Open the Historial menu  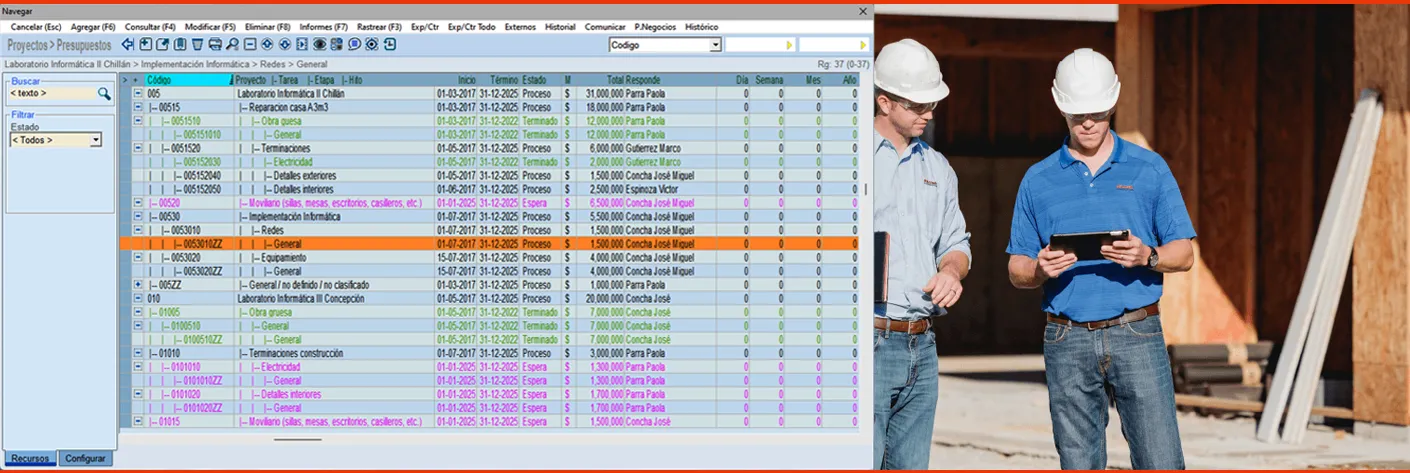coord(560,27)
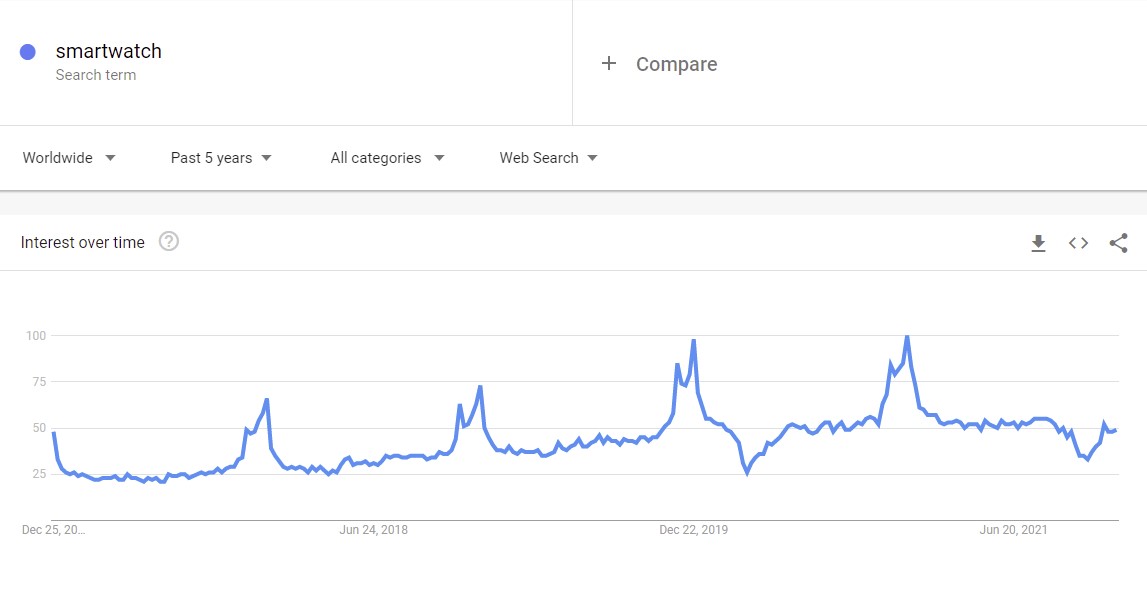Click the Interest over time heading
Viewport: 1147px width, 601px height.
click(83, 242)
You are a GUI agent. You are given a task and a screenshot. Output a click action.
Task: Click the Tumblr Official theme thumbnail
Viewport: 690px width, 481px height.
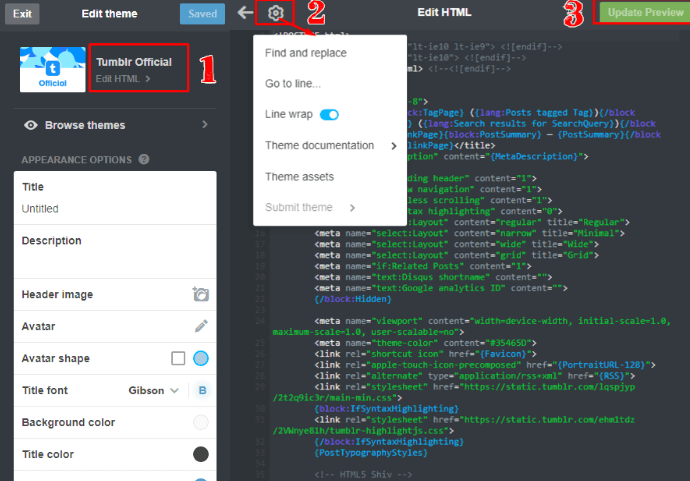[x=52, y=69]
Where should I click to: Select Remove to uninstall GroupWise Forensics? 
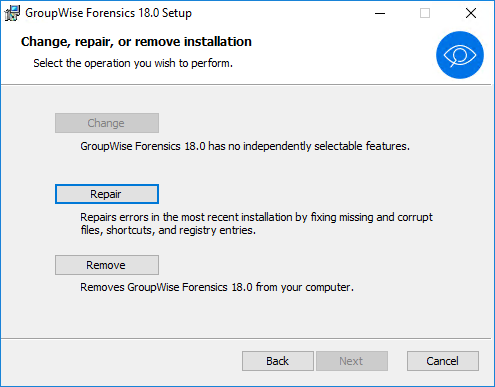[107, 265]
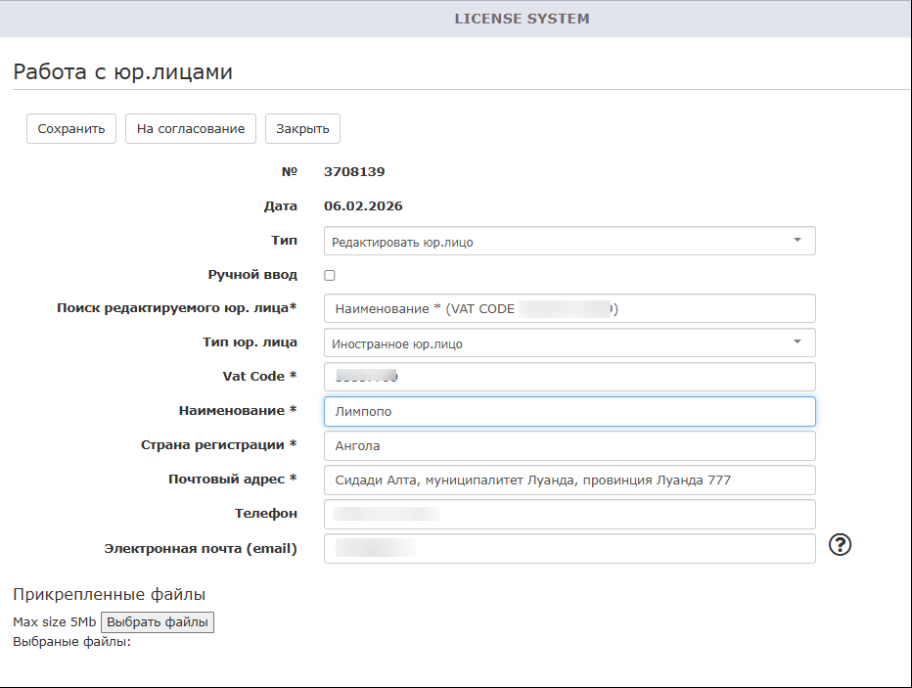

▶ [About this task]:
Copy exactly the lines from the line that holds "Task: Click the" to the end of the listing, both included. Leave the pictures out.

▶ [Task answer]:
Task: Click the Tumblr Official theme thumbnail
Viewport: 690px width, 481px height.
[x=52, y=69]
Where should I click to: Select Remove to uninstall GroupWise Forensics? 
[107, 265]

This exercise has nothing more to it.